→ Dataset content
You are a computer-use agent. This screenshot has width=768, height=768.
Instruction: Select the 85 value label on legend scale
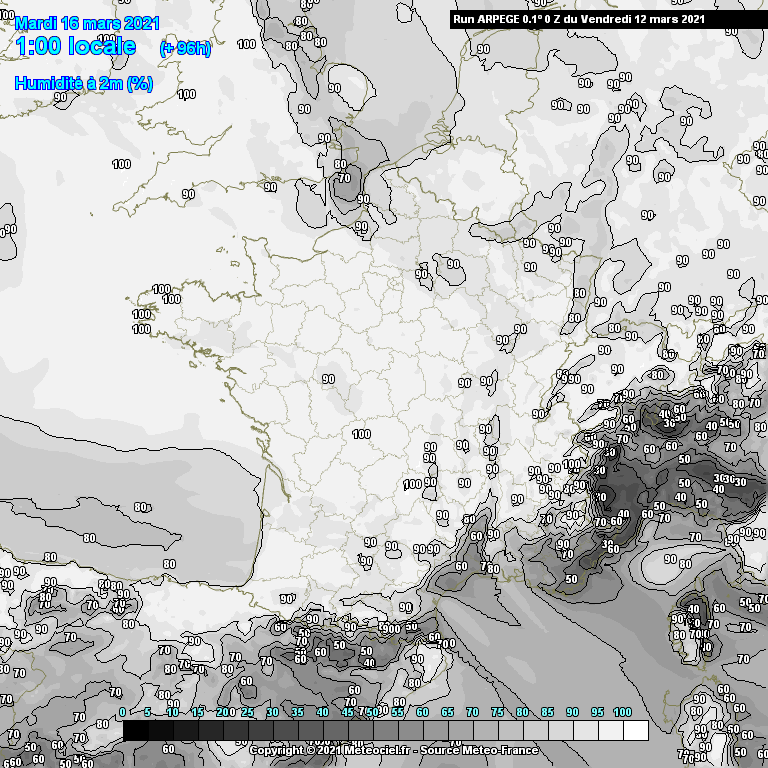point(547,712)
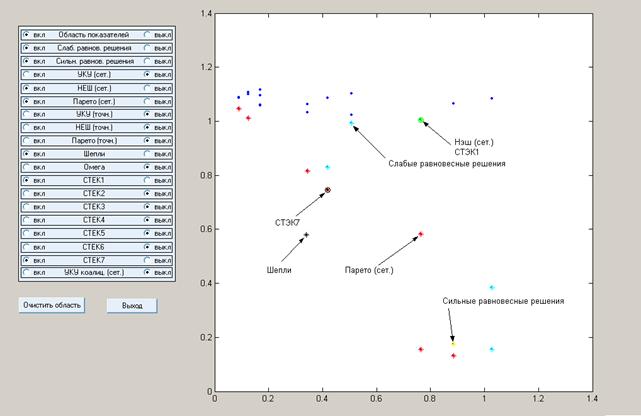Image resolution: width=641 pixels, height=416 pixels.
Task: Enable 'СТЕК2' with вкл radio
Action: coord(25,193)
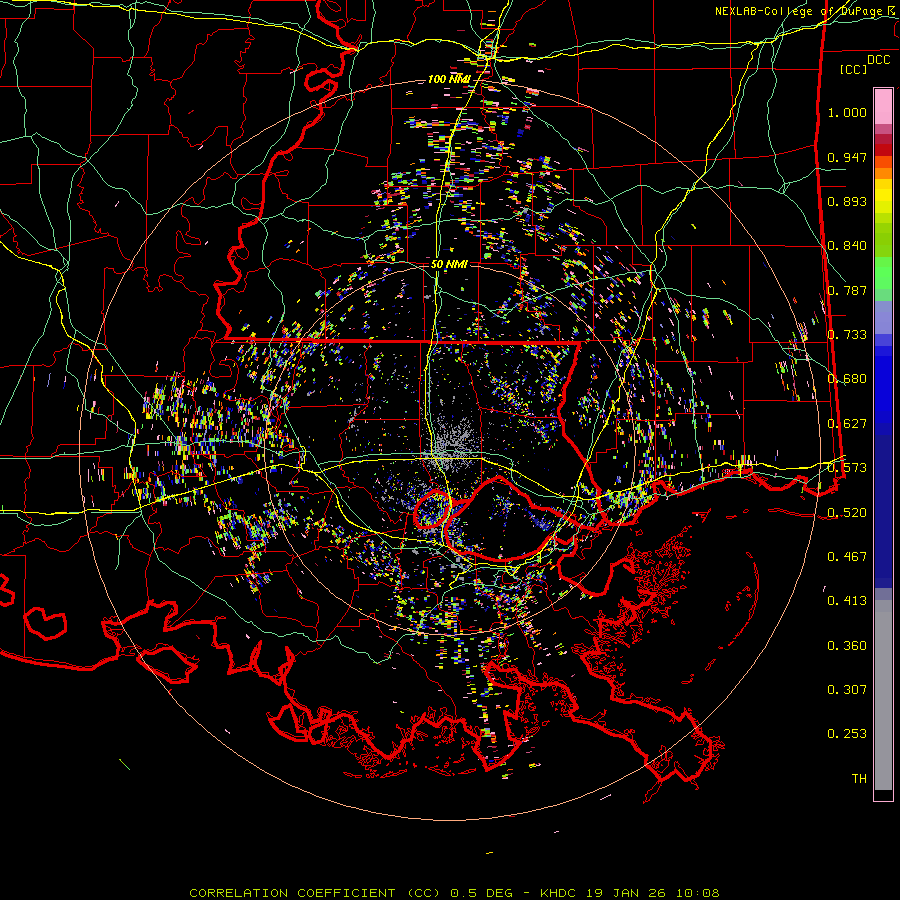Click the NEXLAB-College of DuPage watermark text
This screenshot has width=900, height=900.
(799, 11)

==

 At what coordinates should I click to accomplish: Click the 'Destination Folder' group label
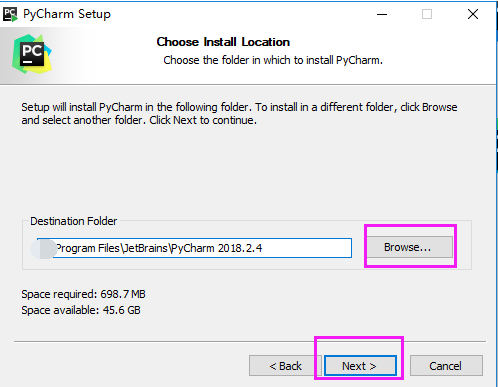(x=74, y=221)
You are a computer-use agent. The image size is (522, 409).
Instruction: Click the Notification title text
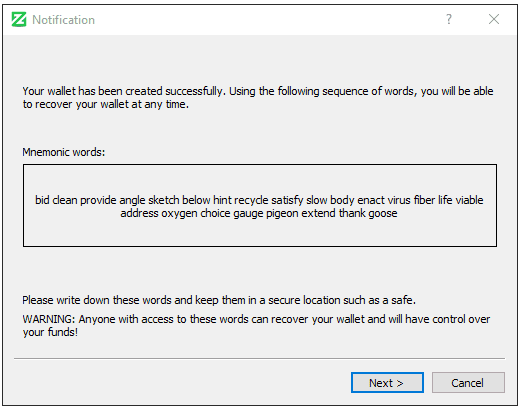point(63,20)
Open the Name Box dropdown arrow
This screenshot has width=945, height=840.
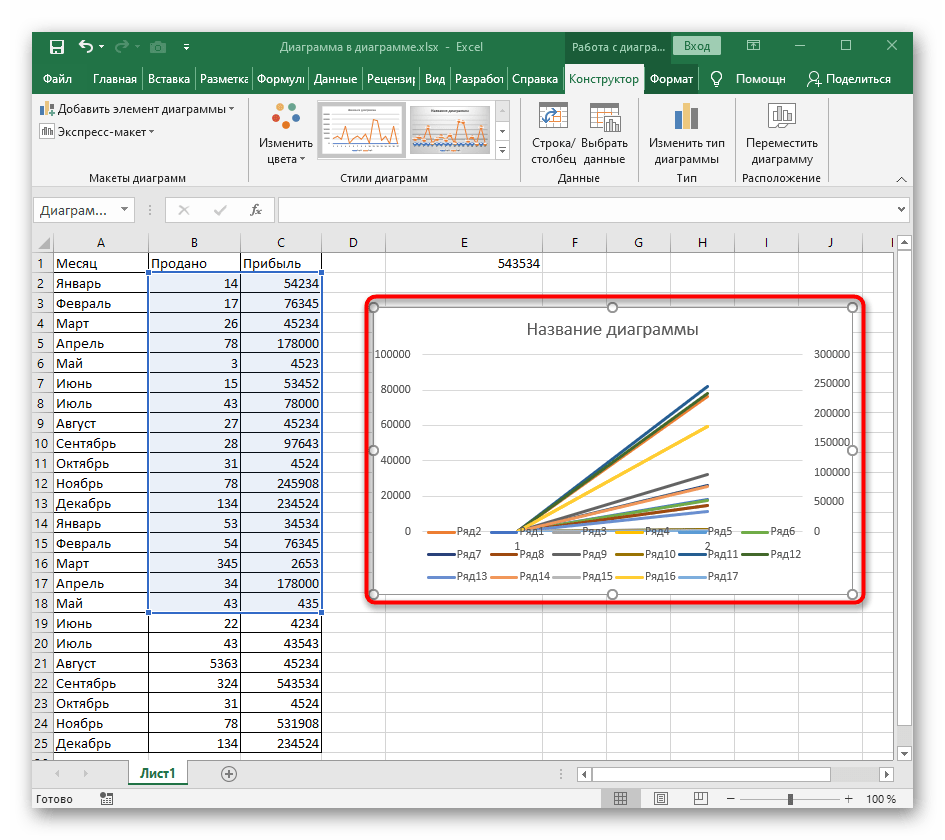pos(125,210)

→ Directions
Write out the data again from the line with "Open the Name Box dropdown arrow" through the line with "pos(125,210)", requests included, and shift each coordinate in the answers up by 54. Leave the pictures out.

→ Answer below
Open the Name Box dropdown arrow
This screenshot has width=945, height=840.
pos(179,264)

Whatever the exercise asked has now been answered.